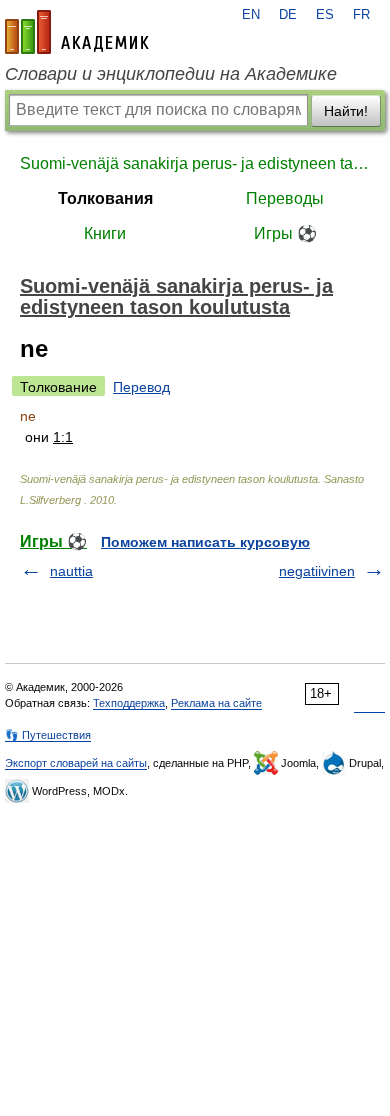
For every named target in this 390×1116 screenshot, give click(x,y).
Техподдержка (129, 703)
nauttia (71, 571)
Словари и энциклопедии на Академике (171, 74)
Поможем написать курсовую (205, 542)
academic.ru (77, 32)
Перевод (141, 387)
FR (361, 15)
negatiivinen (317, 571)
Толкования (105, 198)
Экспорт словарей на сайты (76, 763)
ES (325, 15)
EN (251, 15)
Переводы (285, 198)
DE (288, 15)
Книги (105, 233)
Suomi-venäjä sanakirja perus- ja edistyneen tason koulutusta (195, 163)
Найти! (346, 111)
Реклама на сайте (216, 703)
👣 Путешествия (48, 735)
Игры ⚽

____________________

> **The task**
Every record above must be given again exactly; drop the pictures.

> **Result below**
For every named target in this 390×1116 screenshot, give click(x,y).
Техподдержка (129, 703)
nauttia (71, 571)
Словари и энциклопедии на Академике (171, 74)
Поможем написать курсовую (205, 542)
academic.ru (77, 32)
Перевод (141, 387)
FR (361, 15)
negatiivinen (317, 571)
Толкования (105, 198)
Экспорт словарей на сайты (76, 763)
ES (325, 15)
EN (251, 15)
Переводы (285, 198)
DE (288, 15)
Книги (105, 233)
Suomi-venäjä sanakirja perus- ja edistyneen tason koulutusta (195, 163)
Найти! (346, 111)
Реклама на сайте (216, 703)
👣 Путешествия (48, 735)
Игры ⚽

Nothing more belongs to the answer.